Gonna Meet A Rockstar was a 30-minute program on Canada's Much Music that gave fans of an artist or band a chance to spend the day with their idol. Rachel Perry, Namugenyi Kiwanuka and Bradford How were the hosts of many of the episodes. The lucky winner would have a Much Music VJ arrive at their door to surprise them with the news.

The Episodes Featured:
- Green Day - Filmed at the 2000 Vans Warped Tour at Molson Park in Barrie, Ontario.
- Barenaked Ladies - A winner spent the day playing mini-golf and arcade games with the band.
- Linkin Park - Filmed in New York City where they spent the day bowling and then played a live show in front of thousands.
- Papa Roach - Filmed at the Warehouse concert venue in Toronto, Ontario.
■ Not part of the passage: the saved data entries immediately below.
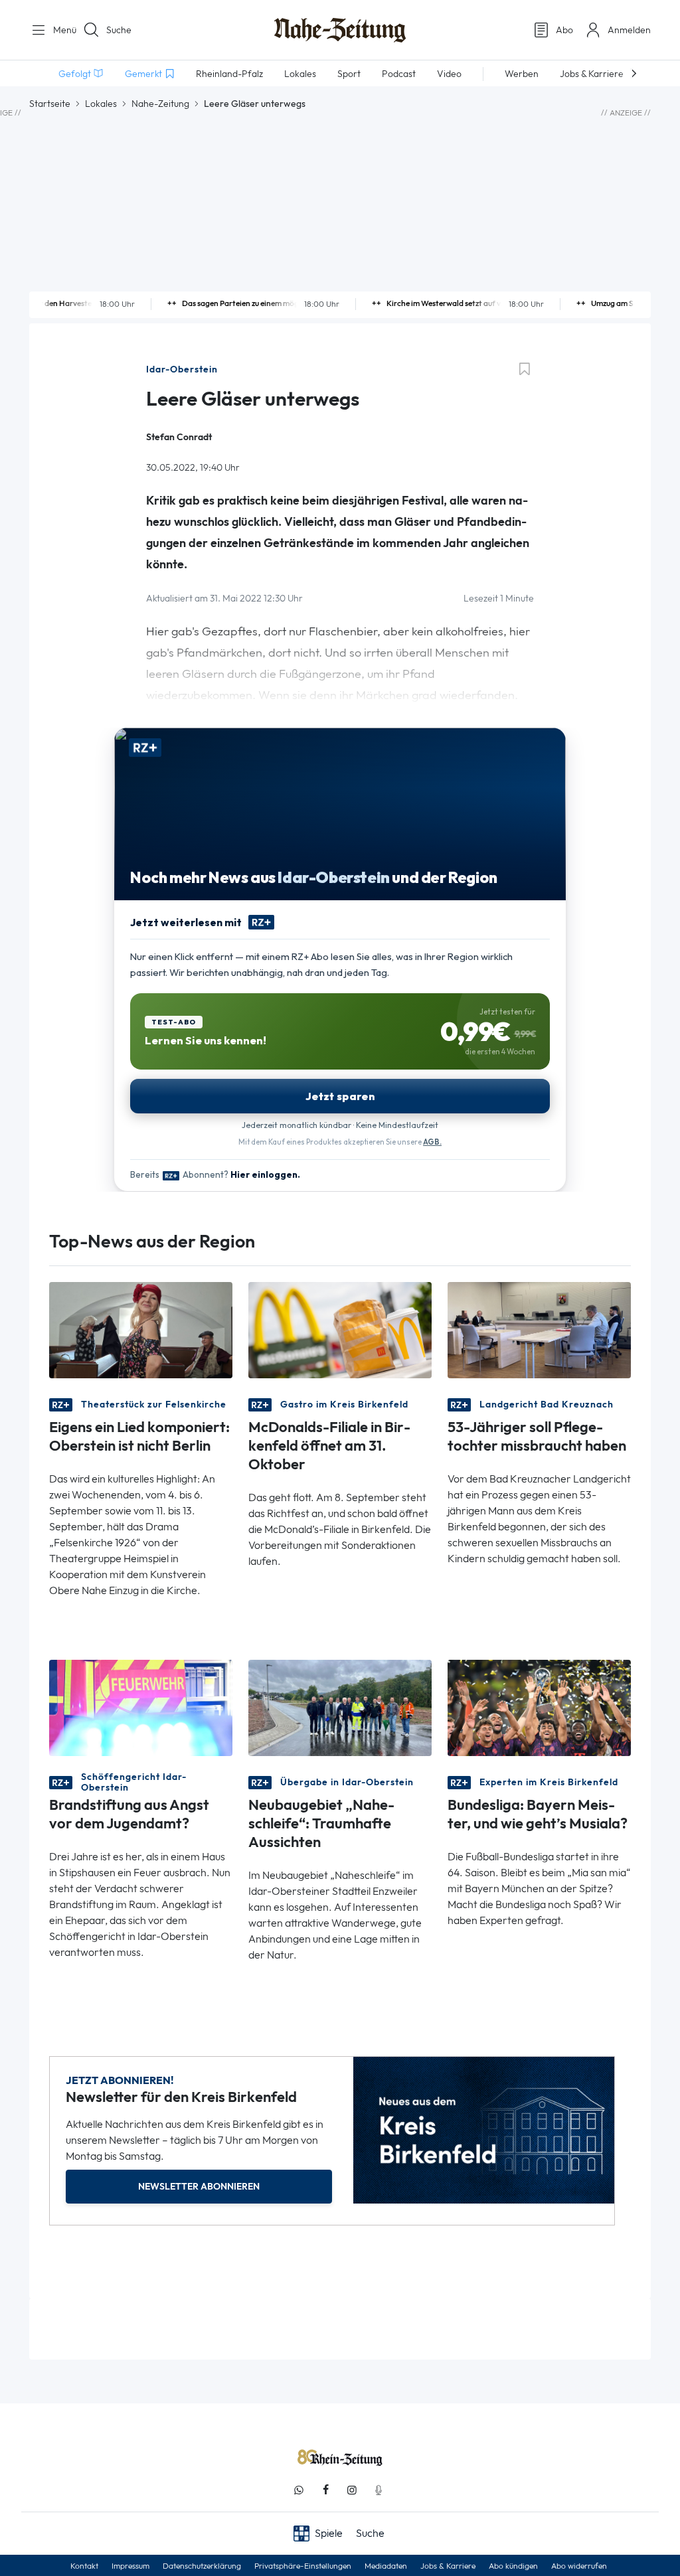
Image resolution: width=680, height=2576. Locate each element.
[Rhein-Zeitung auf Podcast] (378, 2490)
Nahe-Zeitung (160, 104)
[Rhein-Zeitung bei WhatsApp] (298, 2490)
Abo (564, 30)
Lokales (101, 104)
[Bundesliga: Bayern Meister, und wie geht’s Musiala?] (539, 1707)
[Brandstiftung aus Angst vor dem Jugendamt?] (140, 1707)
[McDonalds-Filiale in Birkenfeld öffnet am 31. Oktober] (340, 1329)
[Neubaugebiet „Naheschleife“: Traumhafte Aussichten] (340, 1707)
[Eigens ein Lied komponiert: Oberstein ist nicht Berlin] (140, 1329)
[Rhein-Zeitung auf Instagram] (352, 2490)
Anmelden (629, 30)
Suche (118, 30)
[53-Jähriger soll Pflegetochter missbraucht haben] (539, 1329)
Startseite (49, 104)
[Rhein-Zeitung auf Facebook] (325, 2490)
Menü (59, 30)
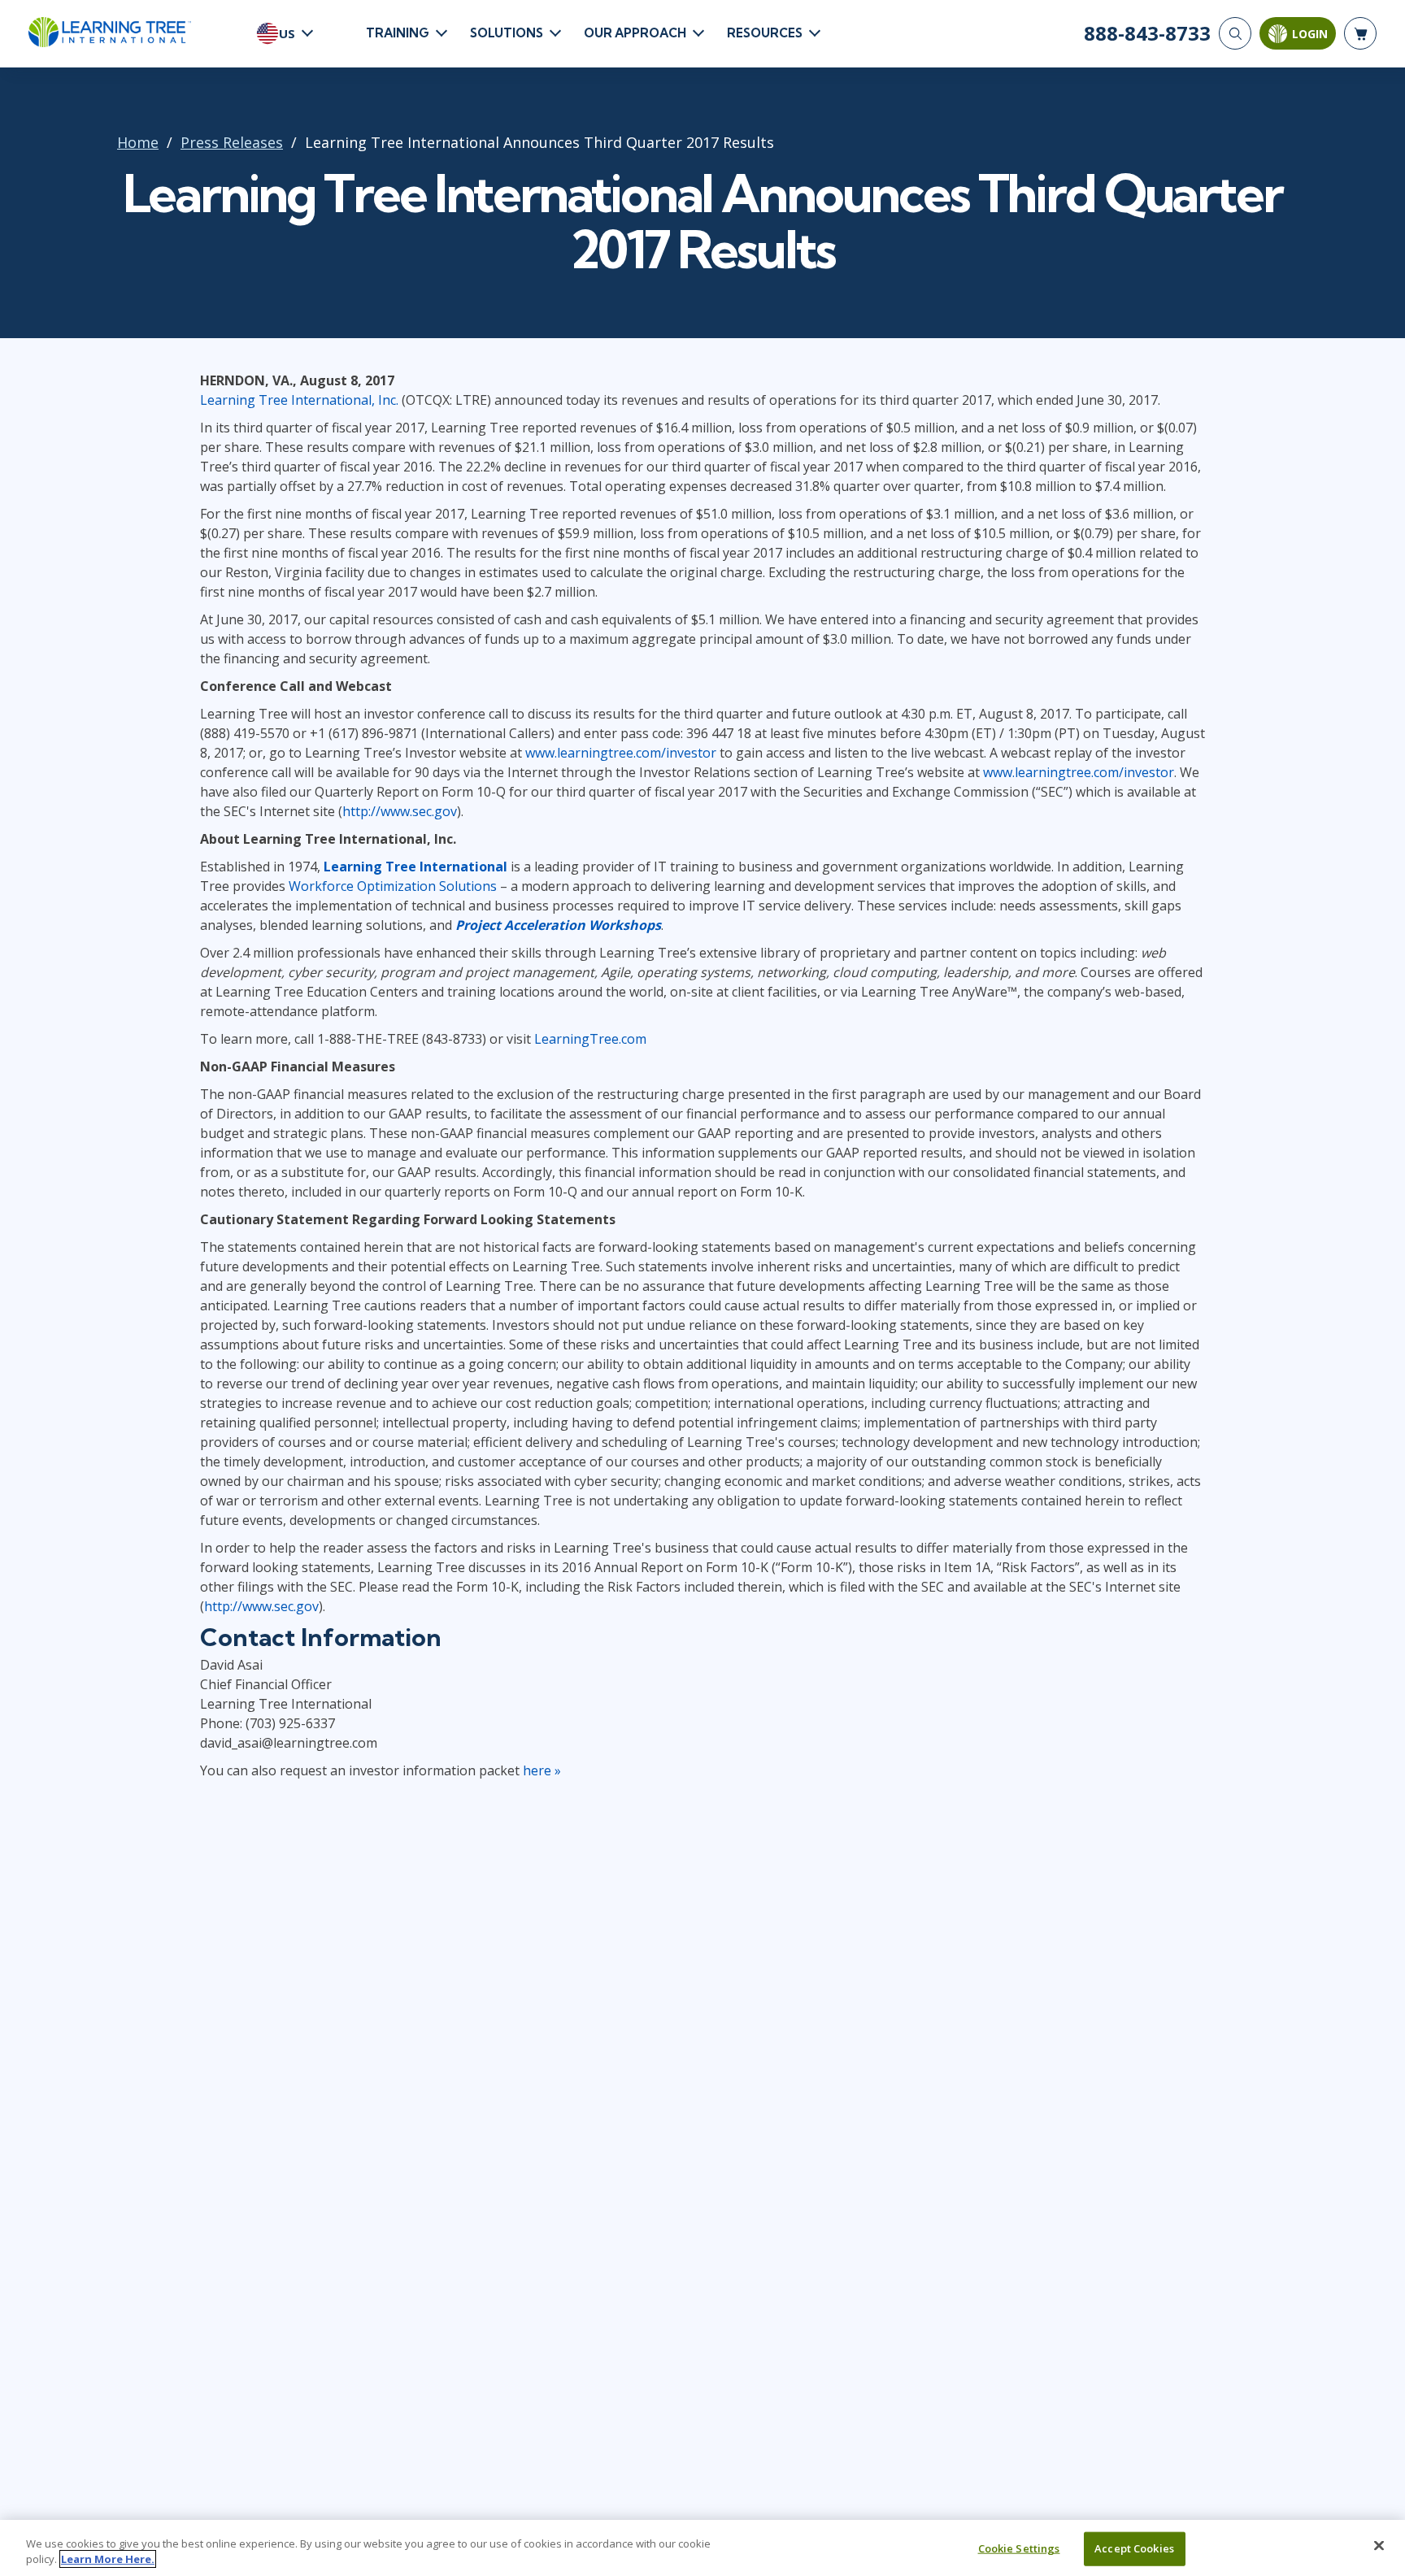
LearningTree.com (590, 1039)
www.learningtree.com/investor (620, 753)
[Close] (1379, 2546)
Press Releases (232, 142)
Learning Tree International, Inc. (299, 400)
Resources (765, 33)
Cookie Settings (1019, 2548)
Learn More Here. (107, 2559)
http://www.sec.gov (399, 811)
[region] (702, 2548)
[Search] (1235, 33)
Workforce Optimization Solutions (393, 886)
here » (542, 1770)
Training (397, 33)
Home (138, 142)
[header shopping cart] (1360, 33)
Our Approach (635, 33)
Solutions (506, 33)
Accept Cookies (1134, 2548)
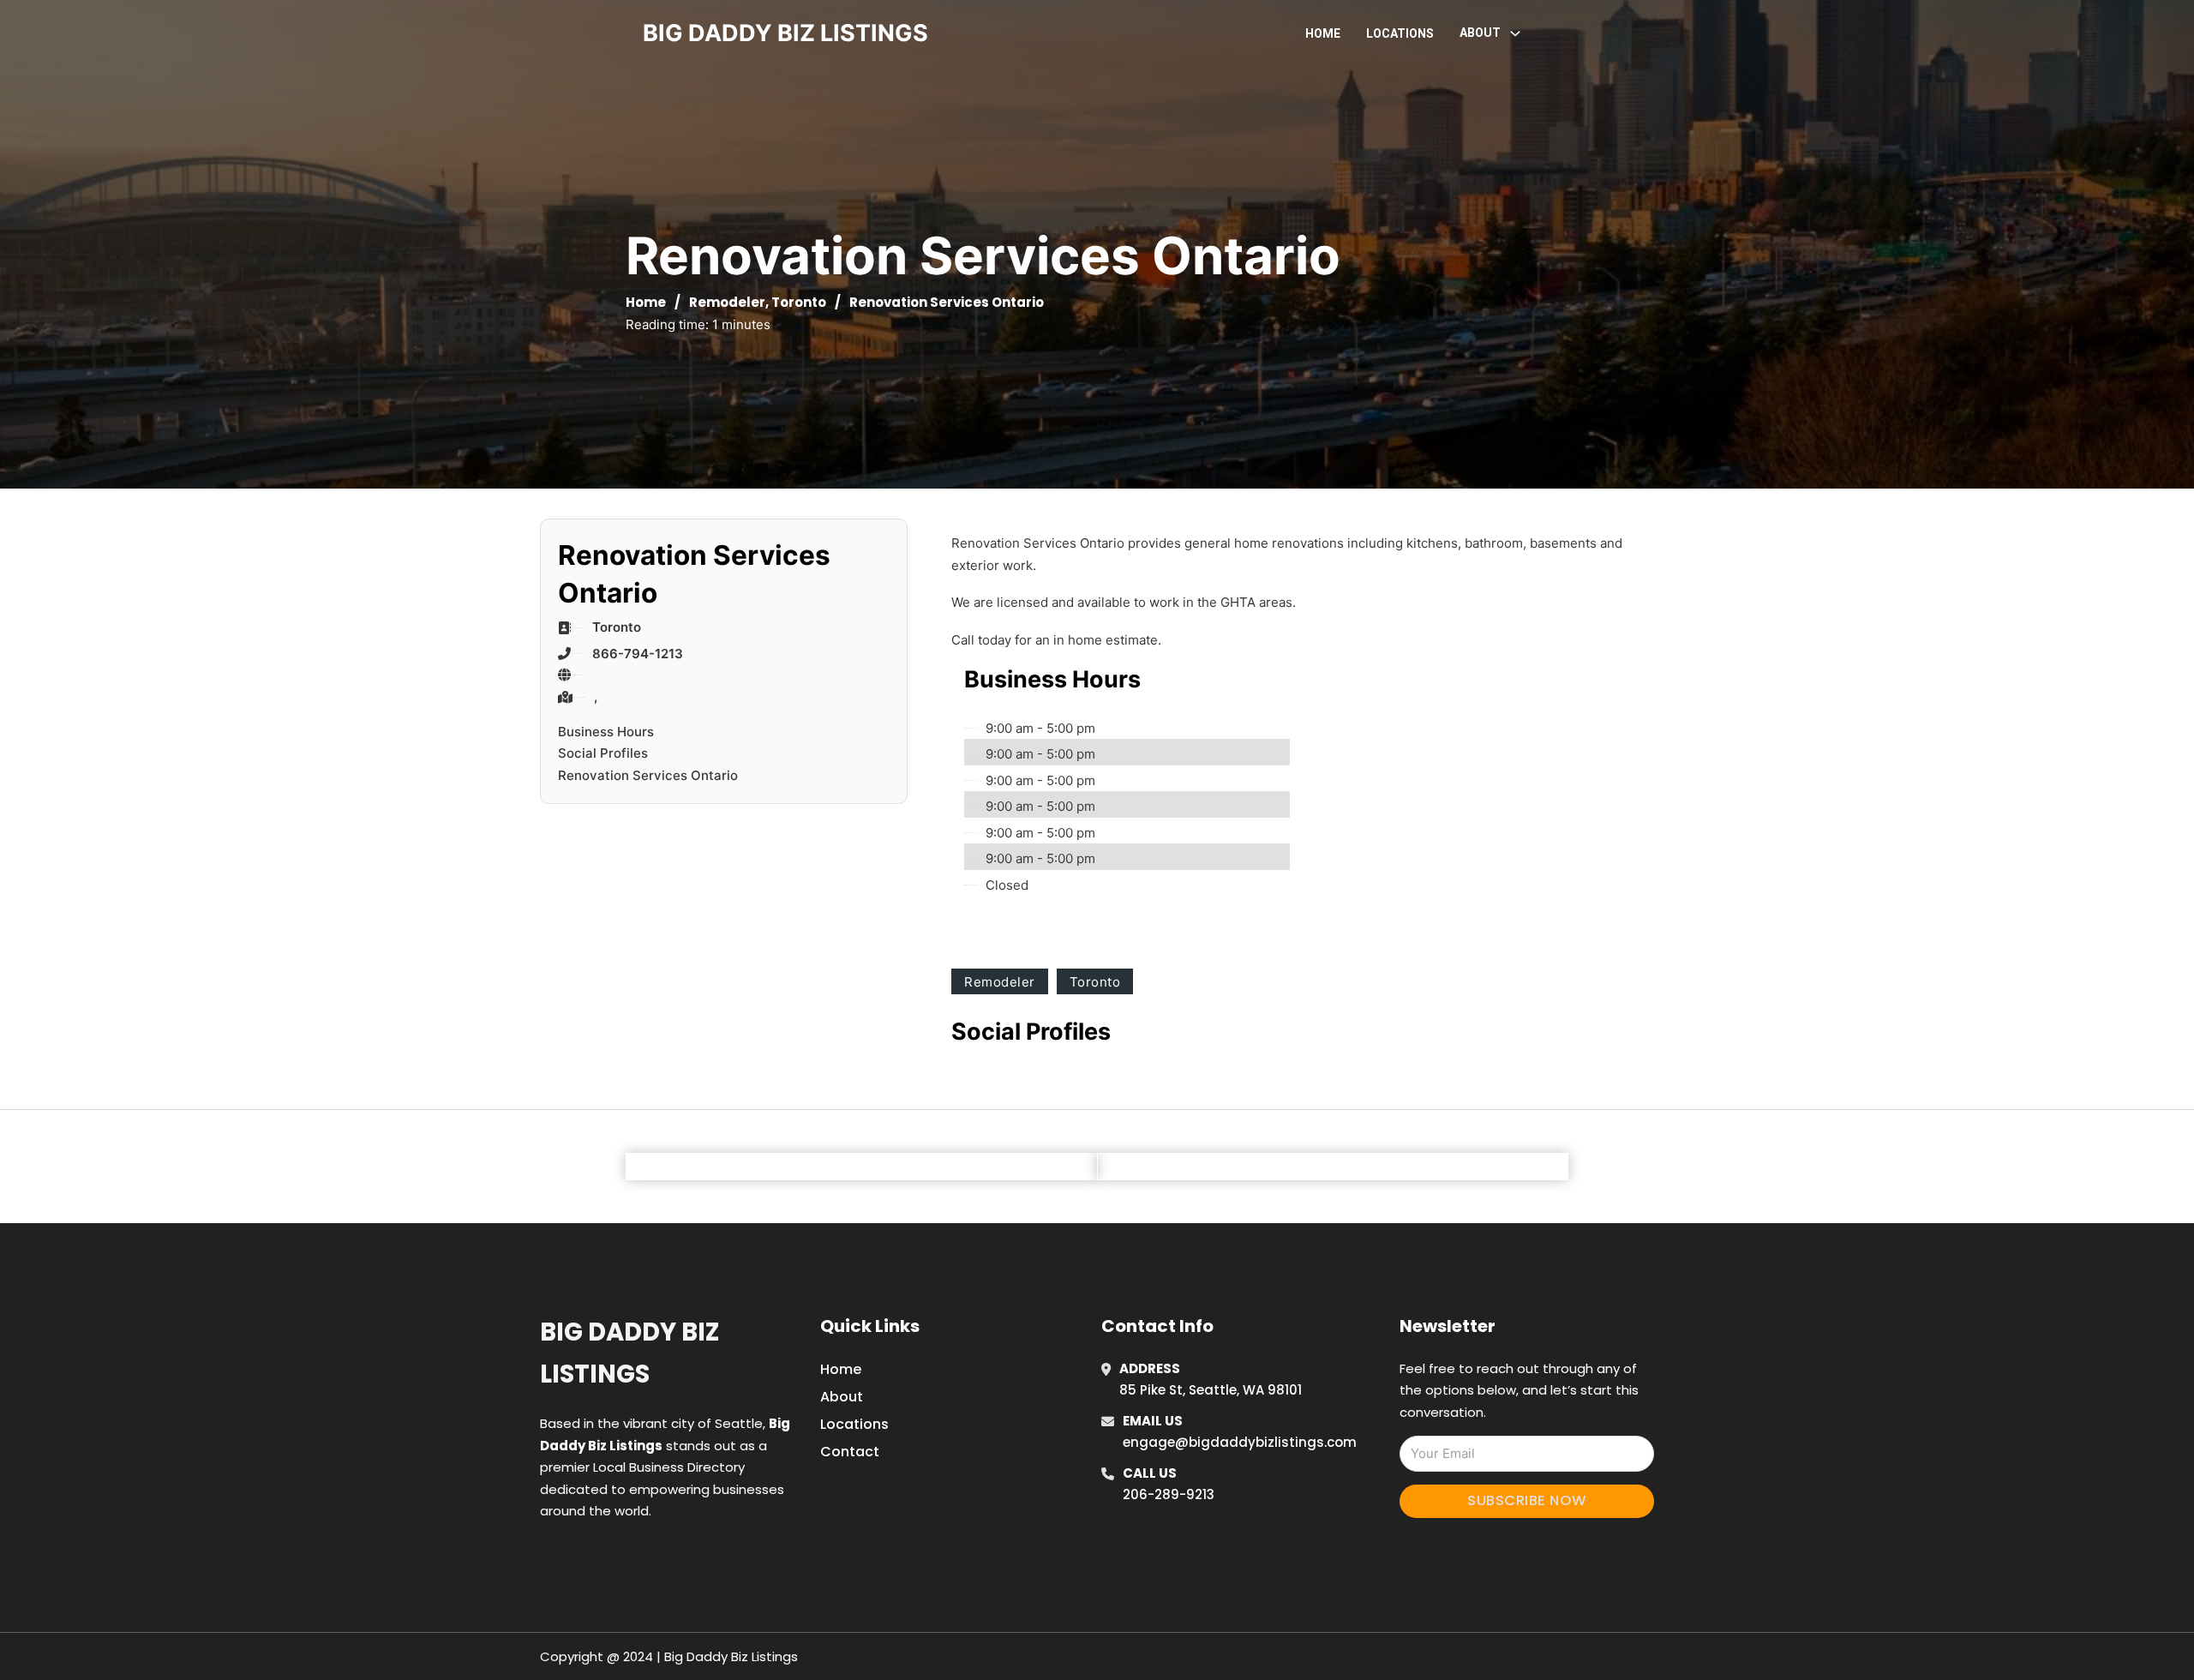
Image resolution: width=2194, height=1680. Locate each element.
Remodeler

- Our Lady Peace - Filmed at Summersault in 2000 at Commonwealth Stadium in Edmonton, Alberta.
- Matthew Good Band - Filmed in the band's home town of Vancouver, British Columbia at a recording studio owned by Bryan Adams.
- Avril Lavigne - Filmed in Toronto, Ontario. They played arcade games and had pizza together with other band members.
- Everclear - Filmed in Salem, Massachusetts. They spend the day touring the famous witch museums.
- S Club 7 - A winner from Hamilton, Ontario goes to Los Angeles to meet S Club 7.
- Bif Naked - A winner goes shopping with Bif in Vancouver, British Columbia.
- Blink 182 - Winner Janel, from Newfoundland goes to Las Vegas to meet and greet with the band.